Aura naga tiran yang tanpa sengaja bocor barusan telah membangunkan pria tua itu dari tidur mabuknya dalam sekejap.
"Bocah..." Feng Wuya menelan ludah dengan susah payah, mengusap matanya yang masih tak percaya. "Garis keturunan iblis macam apa yang baru saja kau bangunkan di gunungku?!"
Jian Chen berdiri, jubah hitamnya melambai pelan tanpa ada angin. Ia menatap gurunya dengan ketenangan yang menakutkan.
"Hanya fondasi kecil untuk memastikan aku tidak mengecewakanmu di Pertarungan Enam Sekte, Guru," jawab Jian Chen santai, lalu melirik ke arah luar pegunungan. "Berapa lama aku tertutup di sini?"
"Tiga... tidak, empat hari," jawab Feng Wuya masih dengan nada terkesiap, lalu tiba-tiba teringat sesuatu. Wajahnya seketika dipenuhi seringai licik orang tua yang menemukan mainan baru. "Waktumu sangat tepat. Tulangmu pasti gatal setelah mencerna apa pun itu. Malam ini, Gelanggang Asura di Kota Dosa mengadakan perhelatan Malam Seratus Iblis."
Mata hitam Jian Chen memancarkan secercah kilatan merah. "Malam Seratus Iblis?"
"Pertarungan kelangsungan hidup," Feng Wuya menyesap araknya yang tersisa, rasa terkejutnya mulai tergantikan oleh antusiasme. "Seratus petarung dimasukkan ke dalam satu arena tertutup. Hanya satu yang boleh keluar hidup-hidup. Pemenangnya berhak menantang gelar Raja Asura. Para bangsawan dan petinggi sekte dari seluruh kerajaan akan datang menonton secara diam-diam.
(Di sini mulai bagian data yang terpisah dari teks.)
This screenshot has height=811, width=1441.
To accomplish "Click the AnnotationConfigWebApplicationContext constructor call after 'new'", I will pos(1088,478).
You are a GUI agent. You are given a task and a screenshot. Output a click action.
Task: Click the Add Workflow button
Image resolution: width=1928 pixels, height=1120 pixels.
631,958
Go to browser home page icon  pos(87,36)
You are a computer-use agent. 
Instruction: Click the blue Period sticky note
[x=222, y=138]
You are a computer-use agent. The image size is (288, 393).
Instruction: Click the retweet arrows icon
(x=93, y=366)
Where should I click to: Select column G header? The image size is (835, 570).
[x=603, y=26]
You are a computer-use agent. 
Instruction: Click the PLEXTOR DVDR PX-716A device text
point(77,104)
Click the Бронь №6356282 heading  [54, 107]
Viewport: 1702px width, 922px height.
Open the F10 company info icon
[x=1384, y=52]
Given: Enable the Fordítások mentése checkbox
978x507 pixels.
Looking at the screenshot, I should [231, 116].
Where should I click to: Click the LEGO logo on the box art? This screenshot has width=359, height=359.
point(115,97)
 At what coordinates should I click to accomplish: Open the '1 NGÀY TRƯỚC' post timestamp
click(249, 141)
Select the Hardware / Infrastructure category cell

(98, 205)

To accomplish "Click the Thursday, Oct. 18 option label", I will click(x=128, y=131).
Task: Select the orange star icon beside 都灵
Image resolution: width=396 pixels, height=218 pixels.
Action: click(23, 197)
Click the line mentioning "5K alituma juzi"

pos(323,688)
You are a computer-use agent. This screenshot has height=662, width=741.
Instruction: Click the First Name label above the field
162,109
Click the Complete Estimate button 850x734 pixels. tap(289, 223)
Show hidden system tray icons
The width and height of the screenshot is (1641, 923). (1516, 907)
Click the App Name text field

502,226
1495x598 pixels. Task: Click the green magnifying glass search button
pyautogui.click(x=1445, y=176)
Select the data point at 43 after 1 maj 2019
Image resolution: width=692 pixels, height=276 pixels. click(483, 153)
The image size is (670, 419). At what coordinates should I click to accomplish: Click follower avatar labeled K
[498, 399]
Bagaimana? Kau berani turun ke sana dan memberi makan pedang raksasamu?"
Jian Chen berjalan melewati gurunya, menengadah menatap langit pagi dengan arogansi seorang kaisar sejati.
"Seratus semut tetaplah semut," ucap Jian Chen dingin. "Siapkan anggur penyambutanmu, Guru. Malam ini, takhta Raja Asura akan berganti pemilik."